▶ **Work instruction**: Copy the data verbatim and leave out every picture.

*** Records for this task Section Begins ***

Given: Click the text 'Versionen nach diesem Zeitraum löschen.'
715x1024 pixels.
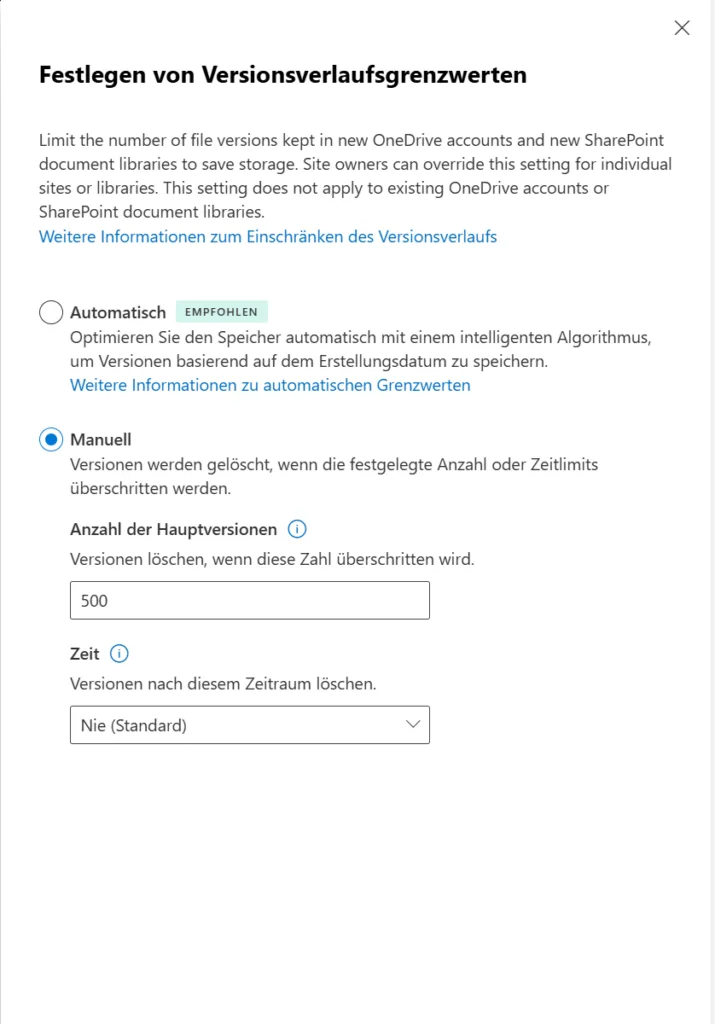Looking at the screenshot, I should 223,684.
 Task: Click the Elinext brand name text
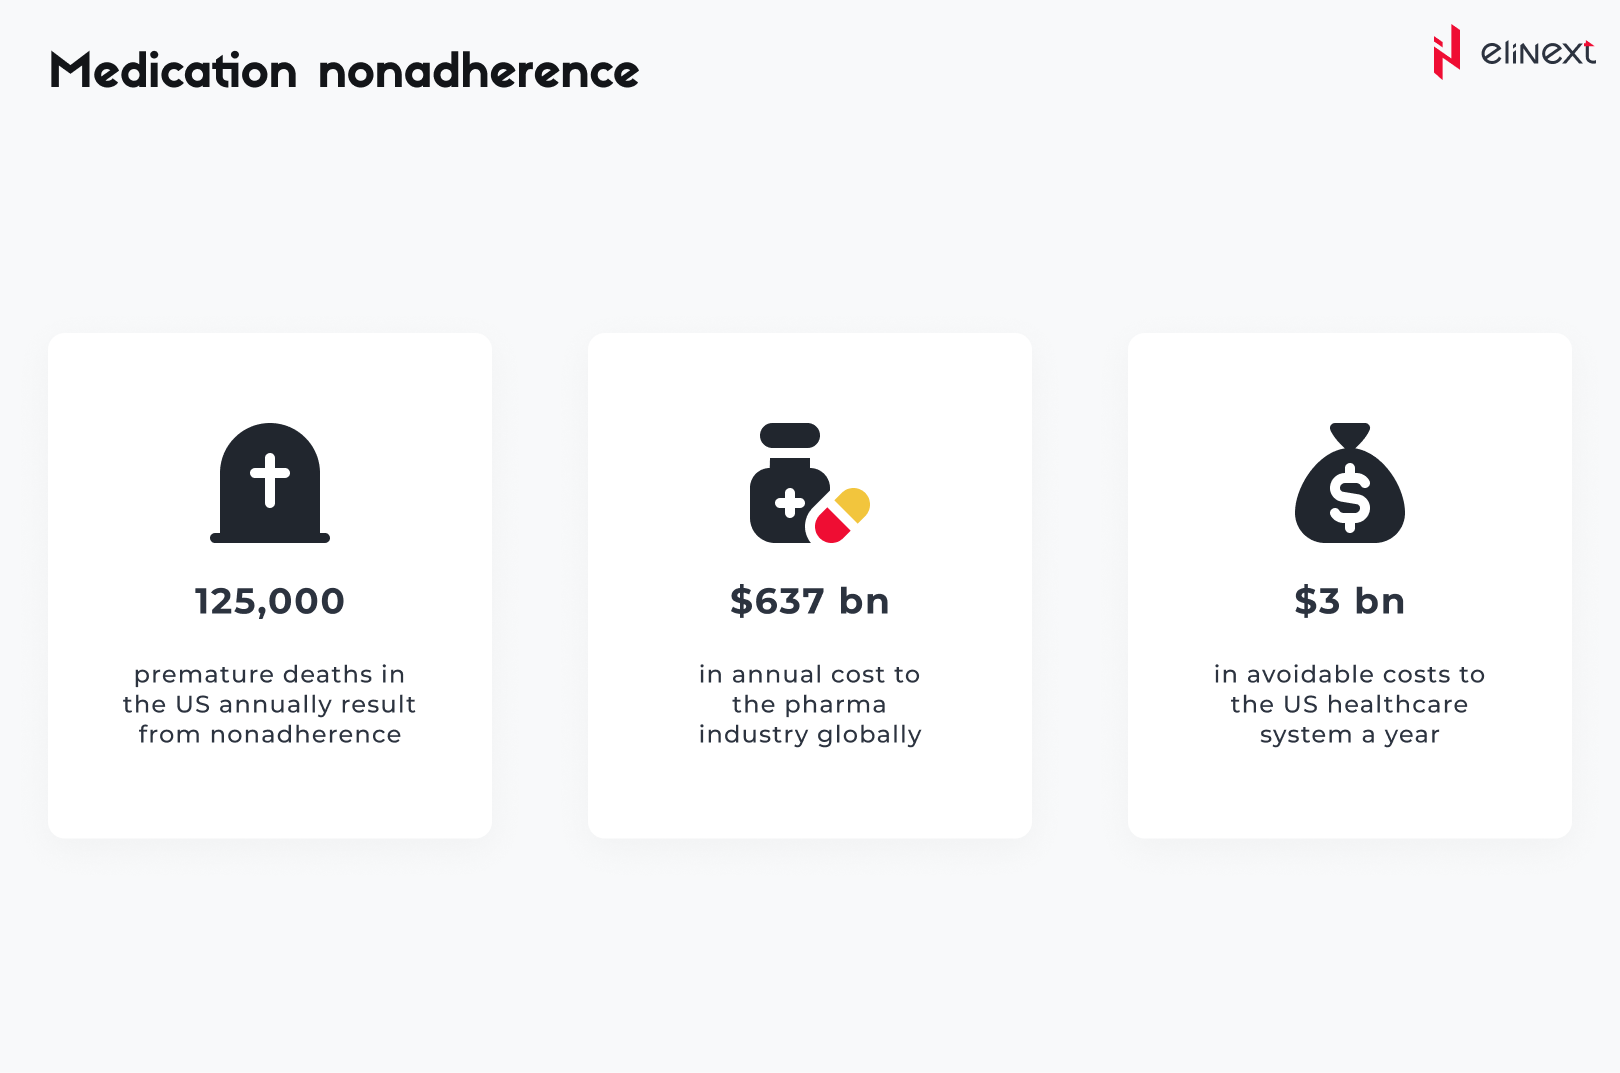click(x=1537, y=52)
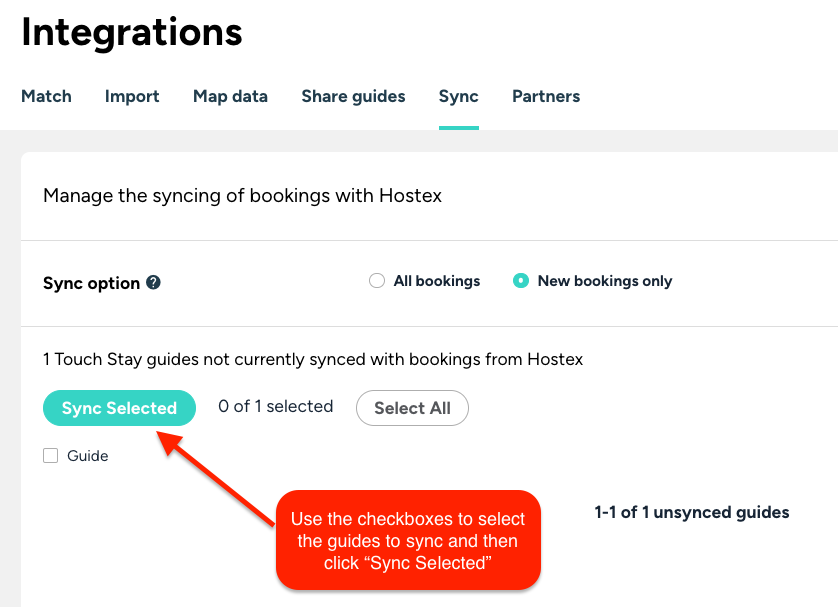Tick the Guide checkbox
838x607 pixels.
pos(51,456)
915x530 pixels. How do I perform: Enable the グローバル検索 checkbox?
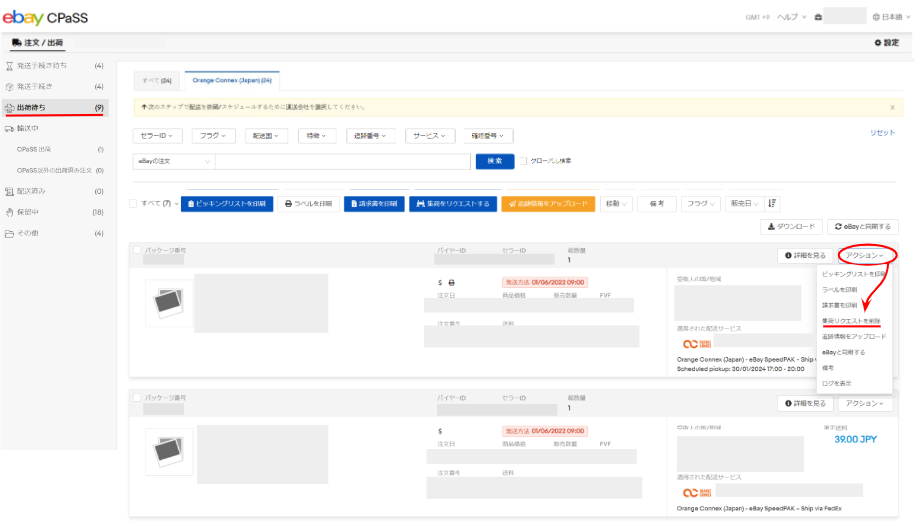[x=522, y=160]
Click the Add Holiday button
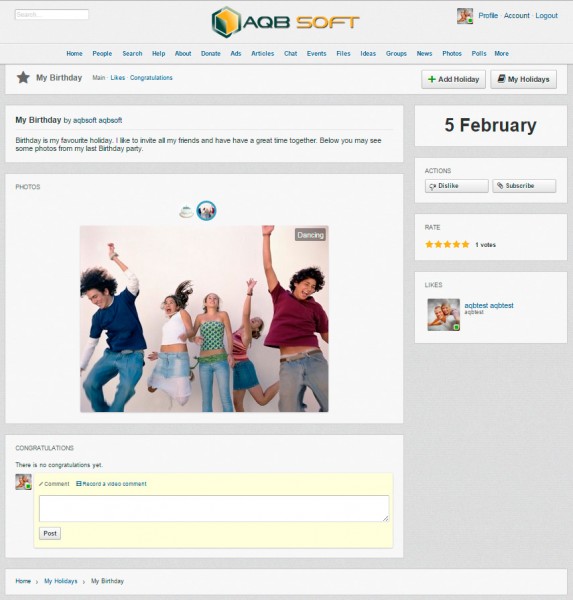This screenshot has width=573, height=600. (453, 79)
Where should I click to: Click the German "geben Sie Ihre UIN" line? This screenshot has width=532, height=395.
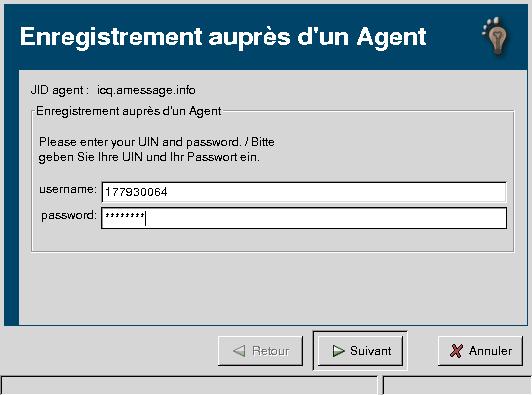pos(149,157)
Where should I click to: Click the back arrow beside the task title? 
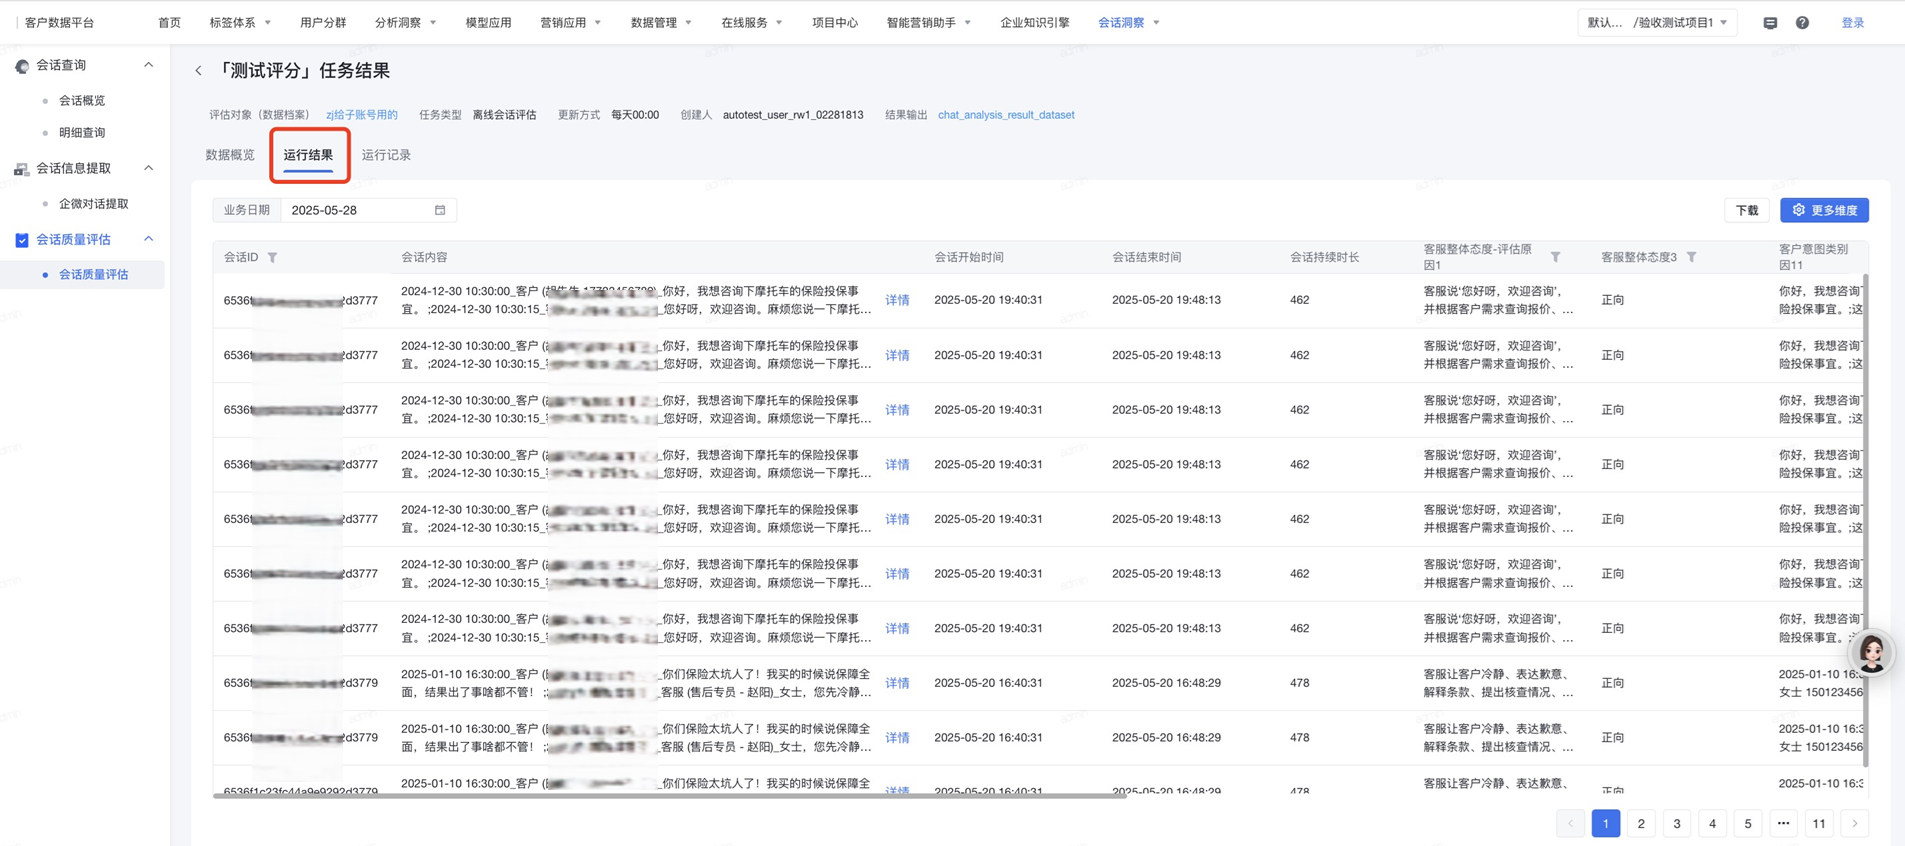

*** Records for this task Section Ends ***

▶ **Completed exercise**:
Given: Click the text 'Versionen nach diesem Zeitraum löschen.'
715x1024 pixels.
Looking at the screenshot, I should 223,684.
 Task: Click the Elinext brand name text
click(x=1537, y=52)
Tick the Guide checkbox
838x607 pixels.
pos(51,456)
915x530 pixels. How do I perform: Enable the グローバル検索 checkbox?
[x=522, y=160]
Click the Add Holiday button
This screenshot has width=573, height=600. (453, 79)
Where should I click to: Click the German "geben Sie Ihre UIN" line? This screenshot has width=532, height=395.
pos(149,157)
Where should I click to: Click the back arrow beside the task title? 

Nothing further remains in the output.